Designed all components from scratch — tokens, base elements, composite components, and layout patterns.
Written usage guidelines, dos and don'ts, spacing specifications, and state descriptions for every component.
Reviewed every screen in both products to identify gaps, inconsistencies, and components not yet in the system.
Tested all components against live product flows — catching edge cases, overflow states, and implementation divergence.
Every component page in our library follows the same structure — going beyond the vectorised element and its variations to give designers and engineers the full picture: how it's built, how it behaves, and how to use it correctly.
A brief introduction to the component — what it is, where it lives in the product, and which elements it relates to or depends on.
A precise breakdown of every atom and molecule that composes the component — colours, tokens, classes, spacing, borders, backgrounds, and wrappers — documented to help engineers build it accurately.
Defines the behaviour of each variant within the component family and how they relate to one another in layout and priority.
Documents how the component responds to user interaction and system conditions — and the rationale behind each state's behaviour.
Covers how the component and its states are adapted for dark mode — including any exceptions or variations specific to that context.
Practical rules for correct use — how the component should be constructed, positioned, and combined with surrounding elements.
Traces the evolution of the component from its earliest form to the current version, using screenshots and legacy assets no longer in the active library.
A curated selection of external design systems included to broaden context and offer additional perspective on how this component is approached elsewhere.
Reviewed all three existing design systems — component coverage, documentation quality, token structure, and fit for dashboard use cases.

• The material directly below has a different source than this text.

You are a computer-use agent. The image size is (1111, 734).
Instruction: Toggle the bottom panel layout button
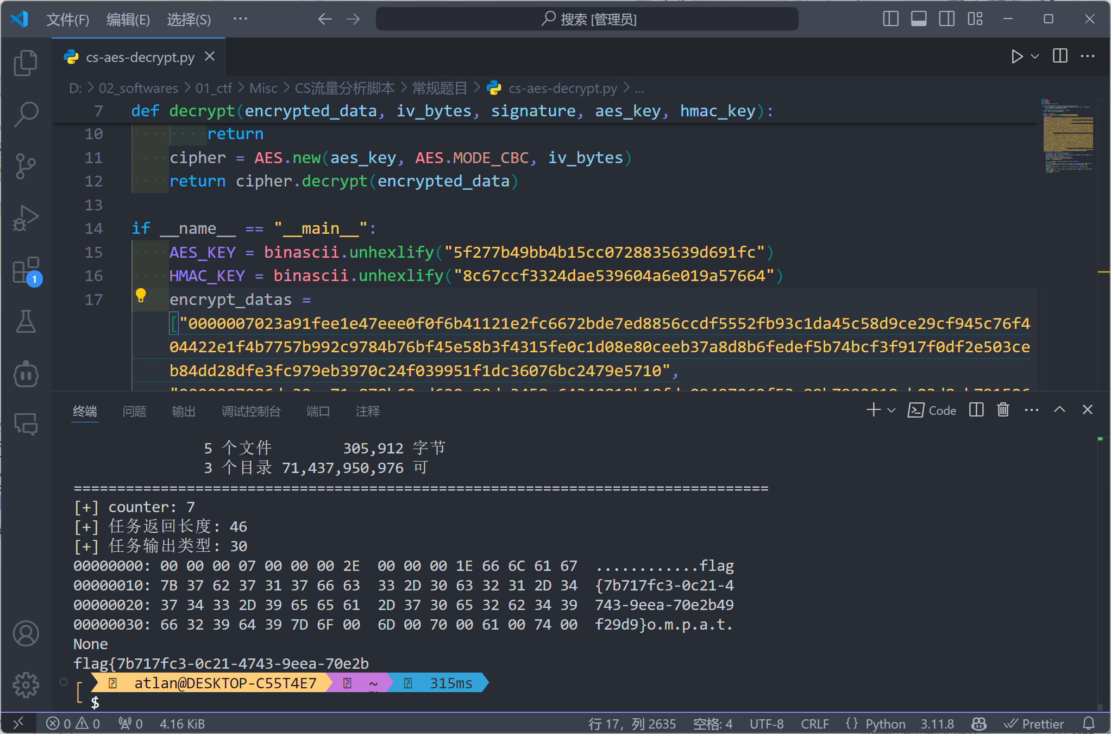[x=919, y=19]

Identified which system had the strongest foundation for a new dashboard product — considering data density, layout flexibility, and long-form UI patterns.
For each of the three systems, identified the highest-value areas to extend, components missing for dashboard contexts, and elements from the other two worth absorbing.
Proposed a path for consolidating the strongest patterns from all three into a unified direction — reducing fragmentation without starting over.
The three systems each had distinct strengths — one was well-documented but narrow in scope, one had broader component coverage but minimal documentation, and the third had the most mature token structure. The recommendation favoured the one with the strongest token foundation, supplemented with specific dashboard components drawn from the others.